Time to hang the masonite panels. For a permanent hold, use construction glue and then secure with finish nails. If you want to be able to remove the panels later, skip the adhesive and use only finish nails.
Fill nail holes and seams with wood putty. Lightly sand smooth after the putty has dried.
Prime and Paint:
Using a foam roller, prime the chalkboard with tinted primer (ask your paint department to add as much black as they can to a small can of primer.) My Lowe’s store was able to produce a 50% gray color.
After the primer dries, lightly sand, and wipe clean. It’s important to sand between coats because this will give you the smoothest results and it gives a little tooth for the next layer to adhere to. You’ll need at least two coats of chalkboard paint.
Seasoning the Chalkboard:
After the paint has dried thoroughly, enlist the help of your son or daughter to help season the chalkboard (rub chalk on its side over the entire surface.)

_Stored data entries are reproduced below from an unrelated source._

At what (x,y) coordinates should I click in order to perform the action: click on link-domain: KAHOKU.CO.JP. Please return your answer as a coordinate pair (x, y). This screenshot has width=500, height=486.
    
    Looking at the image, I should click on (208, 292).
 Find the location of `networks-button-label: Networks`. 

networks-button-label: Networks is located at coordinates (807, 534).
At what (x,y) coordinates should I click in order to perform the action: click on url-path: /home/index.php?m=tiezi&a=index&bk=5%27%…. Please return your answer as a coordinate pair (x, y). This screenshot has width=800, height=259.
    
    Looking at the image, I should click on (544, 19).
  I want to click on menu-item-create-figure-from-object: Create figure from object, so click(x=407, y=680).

Then wipe off the chalk using a completely dry rag.
There is beauty in the gray movement on a chalkboard wall, wouldn’t you agree?
Don’t forget to add your outlet covers. You can paint them with chalkboard paint to match the wall. (Important: Do not paint the actual outlet, this violates electrical codes.)
Christen your chalkboard with drawings or your to do list.
Within two hours I had to erase the list because I was feeling a little stressed by all the things I needed to complete in our kitchen renovation.
This fun quote was a lot less stressful!
We added a chalkboard calendar a few years ago and this has been the best way for our family to stay organized (also the kids love seeing what’s coming up each week.)
What would you use a chalkboard wall for? I’d love to hear your ideas.